I've reduced my code down to the following, which is as simple as I could make it whilst retaining the compiler output that interests me.
void foo(const uint64_t used)
{
uint64_t ar[100];
for(int i = 0; i < 100; ++i)
{
ar[i] = some_global_array[i];
}
const uint64_t mask = ar[0];
if((used & mask) != 0)
{
return;
}
bar(ar); // Not inlined
}
Using VC10 with /O2 and /Ob1, the generated assembly pretty much reflects the order of instructions in the above C++ code. Since the local array ar
is only passed to bar()
when the condition fails, and is otherwise unused, I would have expected the compiler to optimize to something like the following.

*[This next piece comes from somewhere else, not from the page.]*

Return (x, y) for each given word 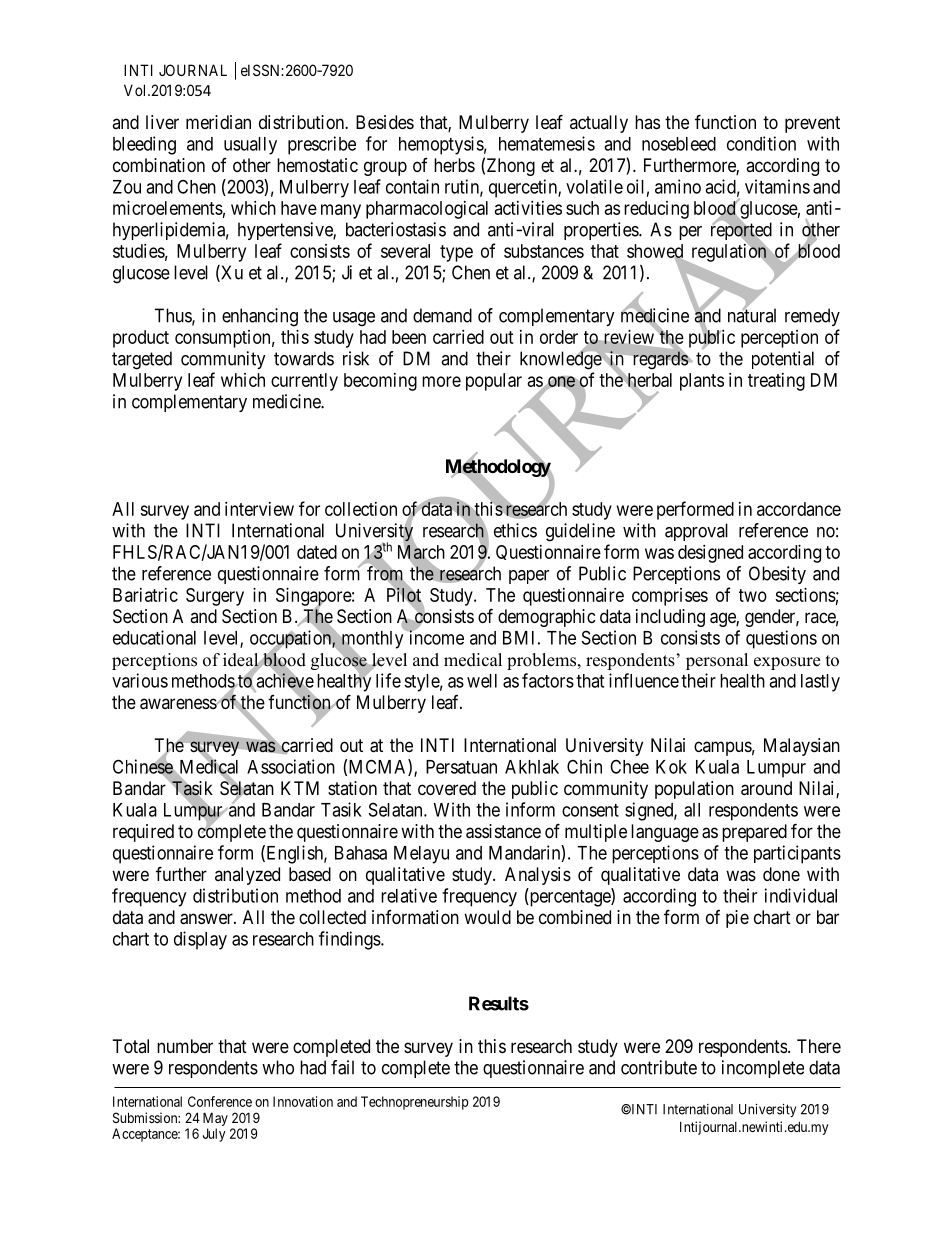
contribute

if((used & some_global_array[0]) != 0)
{
return;
}
// Now do the copying to ar and call bar(ar)...
Is the compiler not doing this because it's simply too hard for it to identify such optimizations in the general case? Or is it following some strict rule that forbids it from doing so? If so, why, and is there some way I can give it a hint that doing so wouldn't change the semantics of my program?
Note: obviously it would be trivial to obtain the optimized output by just rearranging the code, but I'm interested in why the compiler won't optimize in such cases, not how to do so in this (intentionally simplified) case.